Damit der Staat (Bund, Länder, Gemeinden und die mehrheitlich in deren Eigentum stehenden Gesellschaften) seine Aufgaben erfüllen kann, benötigt dieser Sachgüter und Dienstleistungen und tritt somit als Nachfrager am Markt auf. Das Vergaberecht dient dazu, rein willkürliche Vergaben öffentlicher Aufträge zu verhindern. Durch die Regeln des Vergaberechts wird einerseits eine unbegründete Bevorzugung von Auftragnehmern zu Lasten anderer Wirtschaftsteilnehmer hintangehalten und andererseits der Staat vor nicht marktkonformen Vertragsbedingungen geschützt, die einen schwerwiegenden ökonomischen Schaden hervorrufen können.

Ziel des Vergaberechts ist somit die Vergabe von öffentlichen Aufträgen entsprechend den Grundsätzen des freien und lauteren Wettbewerbes und der Gleichbehandlung aller Bewerber und Bieter, an befugte, leistungsfähige und zuverlässige Unternehmer zu angemessenen Preisen.

Vom Vergaberecht sind nur „Beschaffungsvorgänge“ (Auftragsvergaben) umfasst. Darunter versteht man schriftliche (privatrechtliche) Verträge zwischen dem Auftraggeber (z.B. dem Bund) und dem Auftragnehmer. Der Auftragnehmer verpflichtet sich zur Erbringung von Leistungen gegen Entgelt an den Auftraggeber.

Das Vergaberecht gilt jedoch nicht bei Veräußerungsvorgängen. Der öffentliche Auftraggeber tritt hier nicht als Nachfrager, sondern als Leistungsanbieter auf (z.B. Verkauf der Wörtherseebühne). Von den Auftragsvergaben sind zudem öffentliche Förderungen zu unterscheiden. Im Unterschied zu Auftragsvergaben ist eine Förderung die Gewährung wirtschaftlicher Vorteile in Form von Geldleistungen zur Erreichung eines im Allgemeininteresse liegenden Zwecks, ohne dass der verfolgte Zweck und die gewährten Vorteile ein marktkonformes Geschehen widerspiegeln.

Fair Play

Das Vergaberecht regelt die Vergabe von Aufträgen durch die öffentliche Hand an Unternehmer. Es folgt dem Grundsatz eines lauteren und freien Wettbewerbs und der Gleichbehandlung aller Bewerber und Bieter. Beschaffungsvorgänge durch Auftraggeber sollen transparent und nachprüfbar sein. Der rechtliche Rahmen für die Vergabe öffentlicher Aufträge stellt daher die wesentliche Basis für einen gut funktionierenden Staatshaushalt dar.

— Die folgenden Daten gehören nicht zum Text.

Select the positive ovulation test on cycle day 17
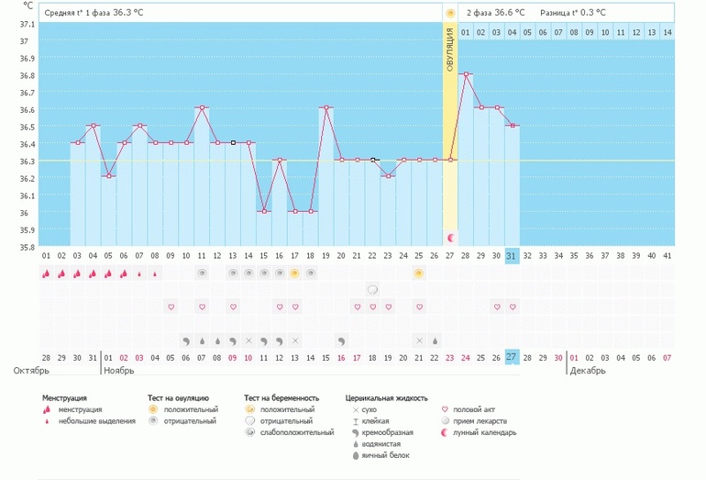This screenshot has width=706, height=480. point(295,273)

Für Unternehmer sind die vergaberechtlichen Bestimmungen, an die sich die öffentliche Hand zu halten hat, von enormer Bedeutung, weil dadurch die Auftragsvergabe objektiv nachprüfbar wird und Aufträge auf der Basis von sach- und leistungsbezogenen Kriterien vergeben werden sollen. Ein organisierter Wettbewerb soll so Chancengleichheit gewähren und die Entwicklung und den Ausbau konkurrenzfähiger Unternehmen fördern.

Die Wirtschaft im Fokus

Durch öffentliche Aufträge können Unternehmer ihren Umsatz deutlich ausweiten und wertvolle Referenzen erlangen. Die öffentliche Auftragsvergabe hat sich zu einem wichtigen Wirtschaftsfaktor entwickelt. Rund 7.700 öffentliche Stellen vergeben pro Jahr eine beeindruckende Anzahl von Aufträgen über Bau-, Liefer- und Dienstleistungen. Ein Vorteil für Unternehmer besteht darin, dass Vergabeverfahren einerseits transparent ablaufen und andererseits der Unternehmer im Fall eines Zuschlags mit einem geringen Zahlungsausfallsrisiko des Auftraggebers zu rechnen hat.